Information provided —
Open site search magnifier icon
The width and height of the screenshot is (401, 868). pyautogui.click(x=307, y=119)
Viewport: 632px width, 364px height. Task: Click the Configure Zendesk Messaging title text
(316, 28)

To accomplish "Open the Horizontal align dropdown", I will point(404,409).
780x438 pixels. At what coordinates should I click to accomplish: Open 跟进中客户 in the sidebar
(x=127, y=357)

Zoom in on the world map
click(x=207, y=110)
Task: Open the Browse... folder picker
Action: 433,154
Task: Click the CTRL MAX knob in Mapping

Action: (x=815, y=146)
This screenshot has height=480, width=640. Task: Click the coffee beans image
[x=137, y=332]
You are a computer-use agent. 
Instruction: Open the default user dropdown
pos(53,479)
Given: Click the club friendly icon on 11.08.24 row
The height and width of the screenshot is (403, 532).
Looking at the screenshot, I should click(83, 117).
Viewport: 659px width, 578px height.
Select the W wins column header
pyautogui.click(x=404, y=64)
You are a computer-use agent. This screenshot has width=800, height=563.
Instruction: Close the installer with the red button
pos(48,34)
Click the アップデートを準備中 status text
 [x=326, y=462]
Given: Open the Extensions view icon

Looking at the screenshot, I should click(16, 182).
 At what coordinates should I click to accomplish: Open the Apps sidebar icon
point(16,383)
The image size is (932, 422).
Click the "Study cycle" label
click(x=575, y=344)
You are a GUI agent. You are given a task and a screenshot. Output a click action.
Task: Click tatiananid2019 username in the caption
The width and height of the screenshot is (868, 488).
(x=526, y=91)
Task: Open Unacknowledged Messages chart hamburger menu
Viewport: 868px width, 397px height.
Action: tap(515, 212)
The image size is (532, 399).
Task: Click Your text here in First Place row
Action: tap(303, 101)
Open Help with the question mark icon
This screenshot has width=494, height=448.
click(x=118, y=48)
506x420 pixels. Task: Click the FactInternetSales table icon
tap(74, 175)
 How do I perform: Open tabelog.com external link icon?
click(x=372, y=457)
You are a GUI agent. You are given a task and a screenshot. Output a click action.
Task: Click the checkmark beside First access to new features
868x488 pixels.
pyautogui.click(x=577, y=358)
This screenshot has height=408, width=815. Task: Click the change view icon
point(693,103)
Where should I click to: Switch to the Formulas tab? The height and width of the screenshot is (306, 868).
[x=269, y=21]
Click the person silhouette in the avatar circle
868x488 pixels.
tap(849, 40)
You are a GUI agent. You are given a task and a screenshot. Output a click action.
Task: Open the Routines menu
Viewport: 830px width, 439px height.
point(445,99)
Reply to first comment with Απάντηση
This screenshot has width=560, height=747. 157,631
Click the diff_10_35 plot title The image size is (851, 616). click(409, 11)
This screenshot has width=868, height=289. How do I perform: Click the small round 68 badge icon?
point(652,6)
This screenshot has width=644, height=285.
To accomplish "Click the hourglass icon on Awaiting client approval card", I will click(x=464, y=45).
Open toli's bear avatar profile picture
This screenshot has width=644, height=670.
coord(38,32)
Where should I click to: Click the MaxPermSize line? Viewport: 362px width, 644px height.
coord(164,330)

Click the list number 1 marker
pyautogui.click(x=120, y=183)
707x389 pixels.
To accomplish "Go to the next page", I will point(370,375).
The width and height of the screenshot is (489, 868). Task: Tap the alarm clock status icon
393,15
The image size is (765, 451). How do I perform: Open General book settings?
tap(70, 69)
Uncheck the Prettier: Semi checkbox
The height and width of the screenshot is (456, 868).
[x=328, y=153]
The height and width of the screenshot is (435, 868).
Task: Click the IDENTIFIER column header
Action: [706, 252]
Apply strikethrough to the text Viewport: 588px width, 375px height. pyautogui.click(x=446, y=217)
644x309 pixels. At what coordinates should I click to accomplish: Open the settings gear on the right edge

Task details — Throughout the material above, report each line holding the word "computer".

Response —
You are a computer-use agent. 
You are a computer-use agent. This screenshot has width=800, height=563.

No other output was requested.